**DOCUMENT EXTRACT:**

=== Begin Enclosure ===

4 byte integer

P

Paul D Ainsworth

Greetings everyone. I'm a relative newcomer to python and I have a technical
problem.

I want to split a 32 bit / 4 byte unsigned integer into 4 separate byte
variables according to the following logic: -

bit numbers 0..7 byte 1
bit numbers 8..15 byte 2
bit numbers 16..23 byte 3
bit numbers 24..31 byte 4

Each of these byte variables to contain integer data from 0 to 255 (or 0 to
FF in hex mode)

I had thought that struct.unpack with an input message format of 'I' would
be the way to do it, but its reporting an error that it doesn't want to
accept an integer.

Please can anyone advise?
 
M

Michael Bentley

Greetings everyone. I'm a relative newcomer to python and I have a
technical
problem.

=== End Enclosure ===

**GIVEN RECORDS:**
=== Begin Enclosure ===

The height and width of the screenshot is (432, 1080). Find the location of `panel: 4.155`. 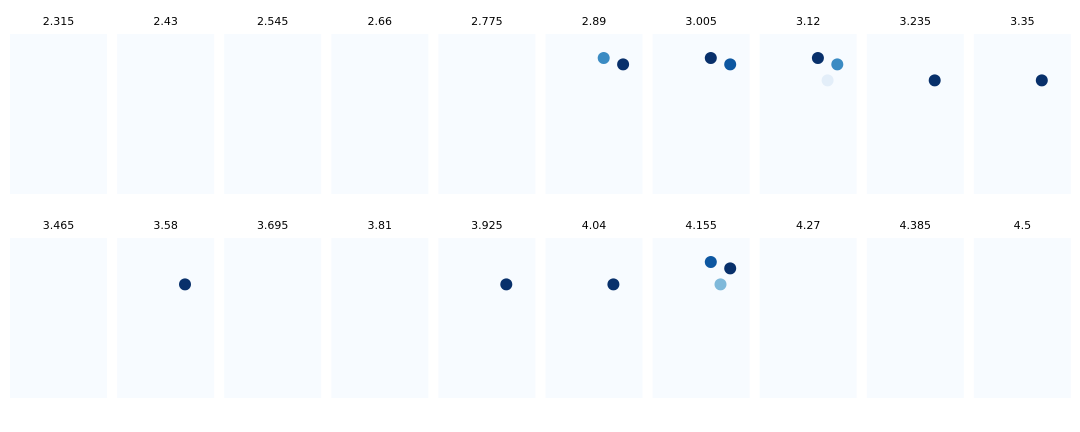

panel: 4.155 is located at coordinates (701, 308).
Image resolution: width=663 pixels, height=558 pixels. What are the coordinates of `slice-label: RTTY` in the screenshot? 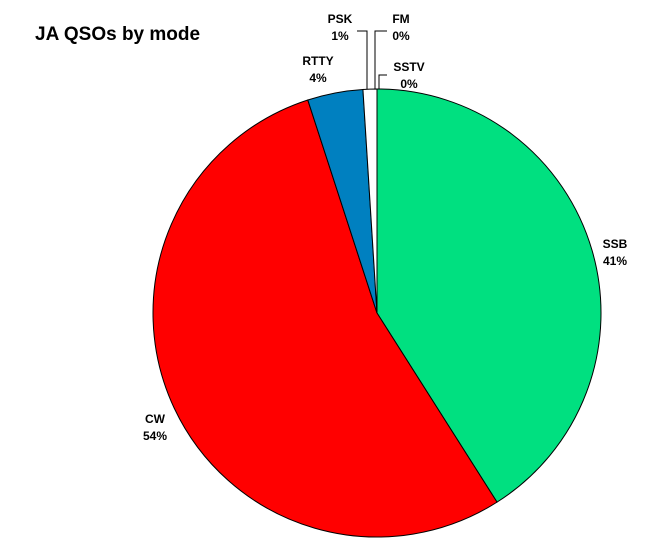 It's located at (318, 61).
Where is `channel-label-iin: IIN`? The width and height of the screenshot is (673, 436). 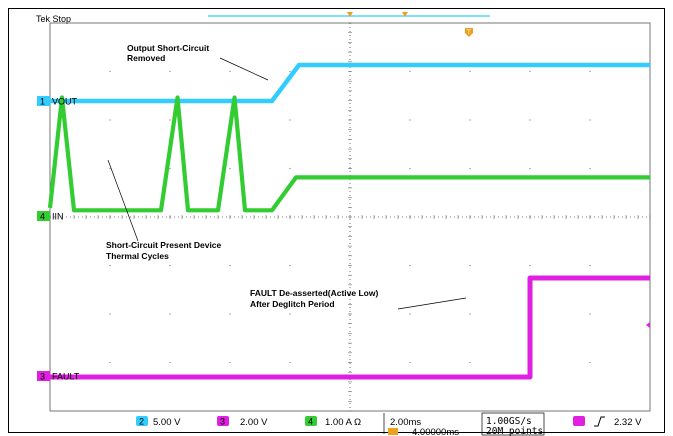
channel-label-iin: IIN is located at coordinates (58, 217).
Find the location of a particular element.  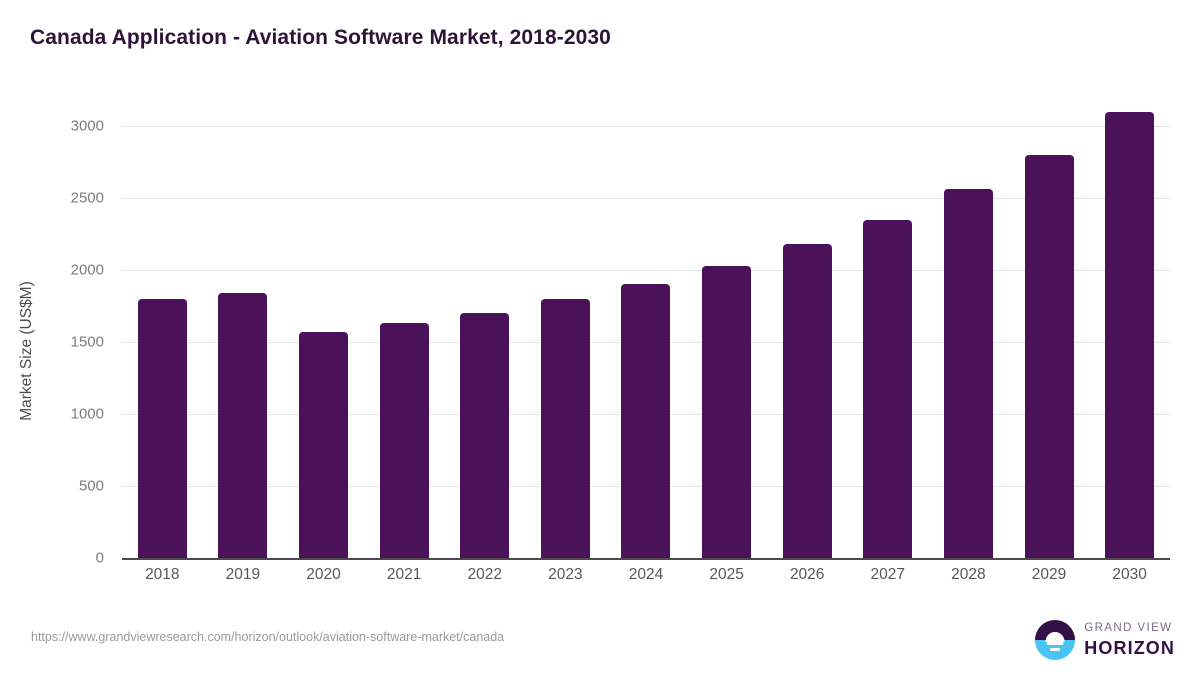

x-tick-slot: 2018 is located at coordinates (162, 575).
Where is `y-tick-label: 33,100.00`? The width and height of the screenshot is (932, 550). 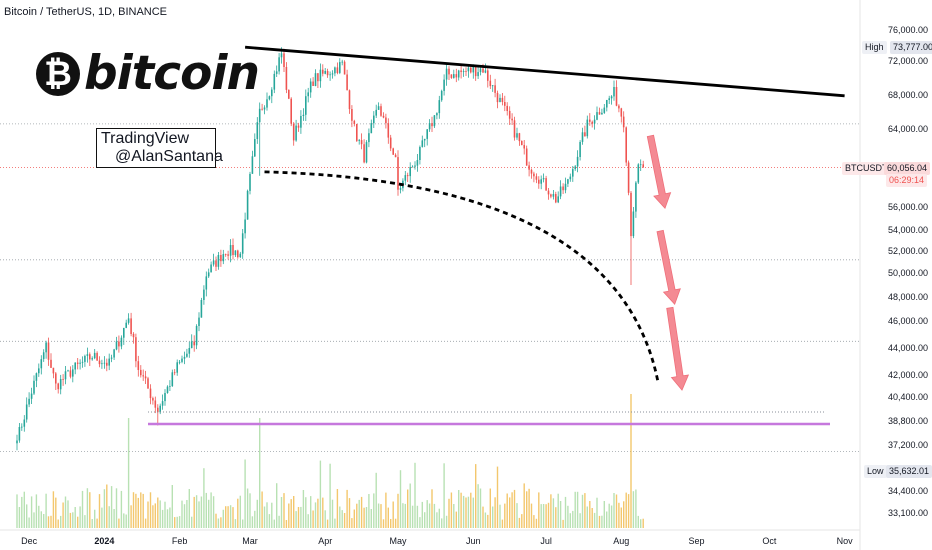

=== End Enclosure ===

**WHAT THE TASK REQUIRES:** From the Python thread on splitting a 4 byte integer above, copy word for word the part that opens with "bit numbers 0..7" and closes with "accept an integer.".

**SOLUTION FOR THIS TASK:**
bit numbers 0..7 byte 1
bit numbers 8..15 byte 2
bit numbers 16..23 byte 3
bit numbers 24..31 byte 4

Each of these byte variables to contain integer data from 0 to 255 (or 0 to
FF in hex mode)

I had thought that struct.unpack with an input message format of 'I' would
be the way to do it, but its reporting an error that it doesn't want to
accept an integer.